** Start DOCUMENT EXCERPT **
About 40 members of the Ithaca College community gathered to discuss recent acts of antisemitism on campus at a campus-wide gathering Nov. 7 in Klingenstein Lounge in the Campus Center.
The event was organized by the Office of Student Equity and Belonging, the Office of Religious and Spiritual Life, and Hillel at Ithaca College in response to three reported incidents of swastikas found in the James J. Whalen Center for Music on Nov. 4. There have been eight swastikas reported at Ithaca College in 2022.
The event began with an introduction from Yasin Ahmed, director of the Office of Religious and Spiritual Life. Following the introduction, attendees broke into small discussion groups to share reactions to these repeated incidents of antisemitism and to discuss how potential changes can be made to stop future incidents. When creating groups, Ahmed suggested attendees intentionally try to create a mix of students, faculty and staff to share a broad range of needs and ideas.
“We want to just make sure that we’re responding, that it’s not necessarily a passive response, but we want to be active,” Ahmed said. “So we’ll focus a lot on that tonight, on brainstorming and thinking about ways that we as a community can respond better, build better, become better.”
Ahmed said all of the recommendations made at the gathering would be noted and considered by the task force on antisemitism and hate symbols, which he said would be a group including people from throughout the college, including students, to feature as many voices as possible in future conversations. In an email to the campus community Nov. 4 announcing the three reported swastikas, President La Jerne Cornish said the task force had been convened to decide on immediate actions and long-term changes to stop acts of antisemitism at the college.
** End DOCUMENT EXCERPT **
** Start EXTRACTED INFORMATION **
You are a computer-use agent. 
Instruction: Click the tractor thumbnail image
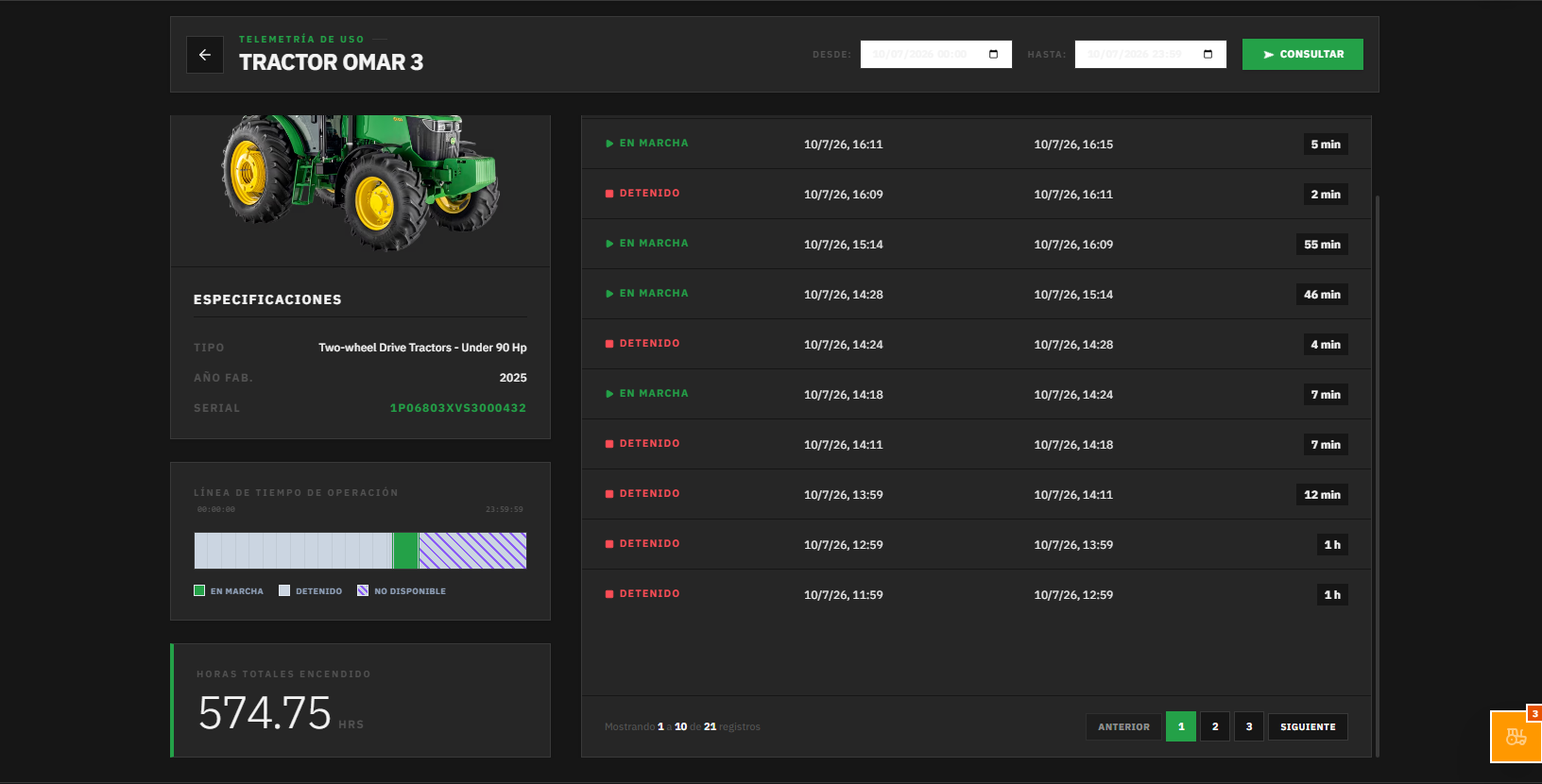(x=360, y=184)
** End EXTRACTED INFORMATION **
** Start EXTRACTED INFORMATION **
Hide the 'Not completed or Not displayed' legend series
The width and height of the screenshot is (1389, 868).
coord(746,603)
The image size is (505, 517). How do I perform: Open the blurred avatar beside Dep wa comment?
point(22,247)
** End EXTRACTED INFORMATION **
◆ JOBS:
• a. Reproduce the stretch from "The event was" through "needs and ideas." in the Ithaca College gathering article, word for word.
• b. Pick up the article about the Ithaca College gathering on antisemitism after its last sentence and keep writing.

◆ TASK RESULTS:
• a.
The event was organized by the Office of Student Equity and Belonging, the Office of Religious and Spiritual Life, and Hillel at Ithaca College in response to three reported incidents of swastikas found in the James J. Whalen Center for Music on Nov. 4. There have been eight swastikas reported at Ithaca College in 2022.
The event began with an introduction from Yasin Ahmed, director of the Office of Religious and Spiritual Life. Following the introduction, attendees broke into small discussion groups to share reactions to these repeated incidents of antisemitism and to discuss how potential changes can be made to stop future incidents. When creating groups, Ahmed suggested attendees intentionally try to create a mix of students, faculty and staff to share a broad range of needs and ideas.

• b.
“I would encourage us to think about this [gathering as] not being a one–and–done opportunity,” Cornish said. “We are an institution of higher education. Students are here to get skills, knowledge, dispositions, to engage, interact, respond in a world that’s constantly changing, and so how do we make whatever we do become a part of what it means to get an education at Ithaca College?”
Following small group sessions, representatives shared the suggestions, goals and feelings they had discussed with the broader group.
Student safety
Senior Shosh Cohen said that as a Jewish student, it has been extremely difficult to navigate school and daily life in the wake of these incidents.
“Us students are tired of going through this,” Cohen said. “We’re exhausted. We’re expected to function just as any other students are while we have this constant worrying going on about our safety on campus, while we have all of these things happening that affect us, and we’re expected to turn in our work on time, we’re expected to show up to class and participate, and it’s hard for us.”
Cohen said they fear every day that they will be the direct target of antisemitism at the college and see a swastika drawn on their own front door.
“We need to do more, and I think this needs to be coming from students,” Cohen said. “We as students need to mobilize other students to be doing stuff. We need non-Jewish students to be taking action. We need non-queer students to be taking action. We need other students to be taking action. It can’t keep falling on us Jewish students.”
Ahmed said the Office of Public Safety and Emergency Management (OPS) has increased its security presence on campus and reinforced an announcement from Cornish’s Nov. 4 email that there will be additional security cameras installed on campus in the coming weeks.
“We’re gonna continue to make sure that our Jewish students and all minority students and students who feel unsafe on campus are protected,” Ahmed said.
Cohen said they would like to see more action happen outside of Hillel or events convened in direct response to hate.
Brett Bossard, executive director of the Office of Alumni and Family Engagement, said that while the input of employees of the college is important, the swastikas on campus are far more impactful for students.
“This isn’t just the office or the school,” Bossard said. “It’s where students live and this is an attack on their home.”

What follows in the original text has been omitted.